[ovs-dev] [PATCH v5 3/3] dpif-netlink: Introduce per-cpu upcall dispatch
Aaron Conole
aconole at redhat.com
Thu Jul 15 20:46:55 UTC 2021
Mark Gray <mark.d.gray at redhat.com> writes:
> The Open vSwitch kernel module uses the upcall mechanism to send
> packets from kernel space to user space when it misses in the kernel
> space flow table. The upcall sends packets via a Netlink socket.
> Currently, a Netlink socket is created for every vport. In this way,
> there is a 1:1 mapping between a vport and a Netlink socket.
> When a packet is received by a vport, if it needs to be sent to
> user space, it is sent via the corresponding Netlink socket.
>
> This mechanism, with various iterations of the corresponding user
> space code, has seen some limitations and issues:
>
> * On systems with a large number of vports, there is correspondingly
> a large number of Netlink sockets which can limit scaling.
> (https://bugzilla.redhat.com/show_bug.cgi?id=1526306)
> * Packet reordering on upcalls.
> (https://bugzilla.redhat.com/show_bug.cgi?id=1844576)
> * A thundering herd issue.
> (https://bugzilla.redhat.com/show_bug.cgi?id=1834444)
>
> This patch introduces an alternative, feature-negotiated, upcall
> mode using a per-cpu dispatch rather than a per-vport dispatch.
>
> In this mode, the Netlink socket to be used for the upcall is
> selected based on the CPU of the thread that is executing the upcall.
> In this way, it resolves the issues above as:
>
> a) The number of Netlink sockets scales with the number of CPUs
> rather than the number of vports.
> b) Ordering per-flow is maintained as packets are distributed to
> CPUs based on mechanisms such as RSS and flows are distributed
> to a single user space thread.
> c) Packets from a flow can only wake up one user space thread.
>
> Reported-at: https://bugzilla.redhat.com/1844576
> Signed-off-by: Mark Gray <mark.d.gray at redhat.com>
> ---
>
> Notes:
> v1 - Reworked based on Flavio's comments:
> * change DISPATCH_MODE_PER_CPU() to inline function
> * add `ovs-appctl` command to check dispatch mode for datapaths
> * fixed issue with userspace actions (tested using `ovs-ofctl monitor br0 65534 -P nxt_packet_in`)

+ + +

> **Exercise task A**:
Can you edit the entries from the line containing "The height and width of the screenshot is (362, 499)." through the line containing "click(694, 147)", both included, so that "Add member" becomes "Invite member" and nothing else changes?

> **Given records**:
+ + +

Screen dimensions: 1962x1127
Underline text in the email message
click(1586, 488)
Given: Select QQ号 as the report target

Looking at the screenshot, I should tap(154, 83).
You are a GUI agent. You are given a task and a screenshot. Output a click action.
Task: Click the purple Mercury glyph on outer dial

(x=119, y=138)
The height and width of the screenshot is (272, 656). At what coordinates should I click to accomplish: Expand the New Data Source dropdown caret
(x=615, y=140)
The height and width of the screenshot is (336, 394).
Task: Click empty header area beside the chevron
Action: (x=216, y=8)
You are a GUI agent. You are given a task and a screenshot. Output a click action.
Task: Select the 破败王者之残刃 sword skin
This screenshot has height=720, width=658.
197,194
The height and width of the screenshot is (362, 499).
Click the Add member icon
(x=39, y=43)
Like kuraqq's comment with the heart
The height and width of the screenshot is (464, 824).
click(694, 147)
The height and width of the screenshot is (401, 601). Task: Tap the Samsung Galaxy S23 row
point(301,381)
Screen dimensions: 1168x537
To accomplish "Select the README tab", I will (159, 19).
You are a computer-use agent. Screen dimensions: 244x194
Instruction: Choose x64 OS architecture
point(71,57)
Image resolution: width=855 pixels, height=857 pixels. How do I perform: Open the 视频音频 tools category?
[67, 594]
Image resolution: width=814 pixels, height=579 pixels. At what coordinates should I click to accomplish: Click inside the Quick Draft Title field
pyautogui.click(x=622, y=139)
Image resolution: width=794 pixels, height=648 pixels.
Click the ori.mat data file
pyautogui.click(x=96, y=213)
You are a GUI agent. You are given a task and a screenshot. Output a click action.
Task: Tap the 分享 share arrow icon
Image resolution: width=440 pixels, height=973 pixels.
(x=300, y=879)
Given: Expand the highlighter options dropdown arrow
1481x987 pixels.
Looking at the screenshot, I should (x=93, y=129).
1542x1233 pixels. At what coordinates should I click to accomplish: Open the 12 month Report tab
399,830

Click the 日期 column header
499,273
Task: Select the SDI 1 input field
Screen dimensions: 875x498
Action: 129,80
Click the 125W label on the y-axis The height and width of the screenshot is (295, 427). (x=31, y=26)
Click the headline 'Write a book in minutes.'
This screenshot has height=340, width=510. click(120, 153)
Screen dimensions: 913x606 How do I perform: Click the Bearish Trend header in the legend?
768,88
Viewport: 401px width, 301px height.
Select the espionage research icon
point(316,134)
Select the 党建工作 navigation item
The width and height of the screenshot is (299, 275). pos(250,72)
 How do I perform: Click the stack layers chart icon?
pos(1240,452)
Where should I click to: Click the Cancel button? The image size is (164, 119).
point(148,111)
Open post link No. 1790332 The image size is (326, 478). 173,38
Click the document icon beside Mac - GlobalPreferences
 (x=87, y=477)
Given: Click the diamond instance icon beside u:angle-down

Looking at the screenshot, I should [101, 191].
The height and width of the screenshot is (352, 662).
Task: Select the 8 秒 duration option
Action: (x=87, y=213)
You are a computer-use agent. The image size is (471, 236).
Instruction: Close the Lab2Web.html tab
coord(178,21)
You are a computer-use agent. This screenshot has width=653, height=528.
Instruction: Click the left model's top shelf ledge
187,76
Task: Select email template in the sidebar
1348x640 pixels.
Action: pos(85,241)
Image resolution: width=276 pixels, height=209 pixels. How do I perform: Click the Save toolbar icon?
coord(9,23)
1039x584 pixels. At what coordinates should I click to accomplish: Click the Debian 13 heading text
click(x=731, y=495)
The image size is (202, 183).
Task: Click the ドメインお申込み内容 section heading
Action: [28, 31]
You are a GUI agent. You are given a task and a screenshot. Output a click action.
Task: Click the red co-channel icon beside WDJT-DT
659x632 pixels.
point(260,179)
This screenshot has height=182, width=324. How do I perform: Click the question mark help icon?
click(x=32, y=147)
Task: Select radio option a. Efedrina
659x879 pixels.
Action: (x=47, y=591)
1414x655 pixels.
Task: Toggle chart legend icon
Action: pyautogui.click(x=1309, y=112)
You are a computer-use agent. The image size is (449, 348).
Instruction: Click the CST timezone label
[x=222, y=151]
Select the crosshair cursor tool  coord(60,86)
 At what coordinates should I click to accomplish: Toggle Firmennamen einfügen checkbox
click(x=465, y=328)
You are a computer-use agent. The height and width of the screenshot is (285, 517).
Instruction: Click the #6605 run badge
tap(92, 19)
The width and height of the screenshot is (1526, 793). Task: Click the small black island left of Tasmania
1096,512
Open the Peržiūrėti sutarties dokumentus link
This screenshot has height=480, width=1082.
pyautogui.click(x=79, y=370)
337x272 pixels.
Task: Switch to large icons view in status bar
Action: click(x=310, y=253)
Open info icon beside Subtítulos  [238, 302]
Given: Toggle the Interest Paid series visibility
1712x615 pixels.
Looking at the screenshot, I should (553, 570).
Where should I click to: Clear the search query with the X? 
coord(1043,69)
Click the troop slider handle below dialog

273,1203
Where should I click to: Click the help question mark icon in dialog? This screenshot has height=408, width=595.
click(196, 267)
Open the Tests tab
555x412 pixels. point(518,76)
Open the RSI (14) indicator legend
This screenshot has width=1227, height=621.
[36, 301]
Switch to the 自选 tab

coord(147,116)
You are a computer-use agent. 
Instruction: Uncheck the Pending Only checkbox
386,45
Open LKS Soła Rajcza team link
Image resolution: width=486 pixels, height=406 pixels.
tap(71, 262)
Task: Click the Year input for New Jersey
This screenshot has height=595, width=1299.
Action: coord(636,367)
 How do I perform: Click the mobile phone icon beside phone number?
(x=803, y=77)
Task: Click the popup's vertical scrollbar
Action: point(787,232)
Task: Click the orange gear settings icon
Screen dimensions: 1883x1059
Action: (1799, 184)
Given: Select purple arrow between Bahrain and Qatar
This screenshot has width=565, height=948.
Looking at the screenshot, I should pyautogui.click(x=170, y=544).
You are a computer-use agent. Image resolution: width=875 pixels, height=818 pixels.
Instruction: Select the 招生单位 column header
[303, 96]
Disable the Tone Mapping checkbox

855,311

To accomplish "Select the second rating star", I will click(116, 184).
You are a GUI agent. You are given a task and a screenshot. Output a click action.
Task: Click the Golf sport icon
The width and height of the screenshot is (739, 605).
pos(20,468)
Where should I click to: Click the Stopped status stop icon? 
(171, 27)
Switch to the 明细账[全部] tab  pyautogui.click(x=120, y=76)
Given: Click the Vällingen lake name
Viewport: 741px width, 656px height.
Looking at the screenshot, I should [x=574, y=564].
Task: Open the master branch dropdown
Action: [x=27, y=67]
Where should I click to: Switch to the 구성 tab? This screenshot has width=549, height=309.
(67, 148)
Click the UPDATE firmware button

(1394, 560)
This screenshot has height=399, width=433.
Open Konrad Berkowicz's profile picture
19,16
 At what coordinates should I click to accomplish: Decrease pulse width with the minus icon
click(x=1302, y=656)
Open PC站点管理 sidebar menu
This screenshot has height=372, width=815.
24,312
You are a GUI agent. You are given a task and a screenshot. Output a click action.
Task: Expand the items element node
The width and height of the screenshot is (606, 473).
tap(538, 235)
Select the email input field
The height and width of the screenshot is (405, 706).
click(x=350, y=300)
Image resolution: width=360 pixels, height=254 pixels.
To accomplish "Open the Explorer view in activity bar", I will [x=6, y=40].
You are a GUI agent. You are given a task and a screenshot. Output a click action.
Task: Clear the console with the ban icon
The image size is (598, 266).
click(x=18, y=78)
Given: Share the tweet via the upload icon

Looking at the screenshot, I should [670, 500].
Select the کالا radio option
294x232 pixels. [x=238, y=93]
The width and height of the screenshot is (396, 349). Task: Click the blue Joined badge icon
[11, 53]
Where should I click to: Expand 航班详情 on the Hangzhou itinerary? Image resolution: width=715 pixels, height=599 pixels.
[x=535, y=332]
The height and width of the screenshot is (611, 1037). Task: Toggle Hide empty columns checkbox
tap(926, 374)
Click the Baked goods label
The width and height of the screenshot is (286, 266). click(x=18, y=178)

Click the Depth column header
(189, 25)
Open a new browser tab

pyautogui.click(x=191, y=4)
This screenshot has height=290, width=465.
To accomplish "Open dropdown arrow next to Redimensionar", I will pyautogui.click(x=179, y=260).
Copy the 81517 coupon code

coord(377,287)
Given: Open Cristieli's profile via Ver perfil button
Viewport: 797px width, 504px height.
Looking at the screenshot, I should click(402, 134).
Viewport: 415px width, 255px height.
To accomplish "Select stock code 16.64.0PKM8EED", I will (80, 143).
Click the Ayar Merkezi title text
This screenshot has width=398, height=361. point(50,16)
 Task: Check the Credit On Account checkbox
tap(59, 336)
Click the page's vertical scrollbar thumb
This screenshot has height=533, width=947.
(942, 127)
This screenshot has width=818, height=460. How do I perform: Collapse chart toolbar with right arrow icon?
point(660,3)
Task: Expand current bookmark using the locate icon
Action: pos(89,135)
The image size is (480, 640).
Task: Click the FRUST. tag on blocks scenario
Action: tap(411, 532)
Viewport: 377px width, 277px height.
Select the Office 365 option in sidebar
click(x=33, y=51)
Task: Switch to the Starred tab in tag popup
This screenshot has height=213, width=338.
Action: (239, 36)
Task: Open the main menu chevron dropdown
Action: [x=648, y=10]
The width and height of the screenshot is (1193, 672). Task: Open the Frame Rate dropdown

+ + +

> **Exercise task B**:
Can you continue the patch email on per-cpu upcall dispatch from the point where it stops?

> **Task response A**:
The height and width of the screenshot is (362, 499).
Click the Invite member icon
(x=39, y=43)
Like kuraqq's comment with the heart
The height and width of the screenshot is (464, 824).
click(694, 147)

> **Task response B**:
> * update documentation as requested
> v2 - Reworked based on Flavio's comments:
> * Used dpif_netlink_upcall_per_cpu() for check in dpif_netlink_set_handler_pids()
> * Added macro for (ignored) Netlink PID
> * Fixed indentation issue
> * Added NEWS entry
> * Added section to ovs-vswitchd.8 man page
> v4 - Reworked based on Flavio's comments:
> * Cleaned up log message when dispatch mode is set
> v5 - Reworked based on Flavio's comments:
> * Added macros to remove functions for Window's build
> Reworked based on David's comments:
> * Updated the NEWS file
>
> NEWS | 6 +
> .../linux/compat/include/linux/openvswitch.h | 7 +
> lib/automake.mk | 1 +
> lib/dpif-netdev.c | 1 +
> lib/dpif-netlink-unixctl.man | 6 +
> lib/dpif-netlink.c | 463 ++++++++++++++++--
> lib/dpif-provider.h | 32 +-
> lib/dpif.c | 17 +
> lib/dpif.h | 1 +
> ofproto/ofproto-dpif-upcall.c | 51 +-
> ofproto/ofproto.c | 12 -
> vswitchd/ovs-vswitchd.8.in | 1 +
> vswitchd/vswitch.xml | 23 +-
> 13 files changed, 526 insertions(+), 95 deletions(-)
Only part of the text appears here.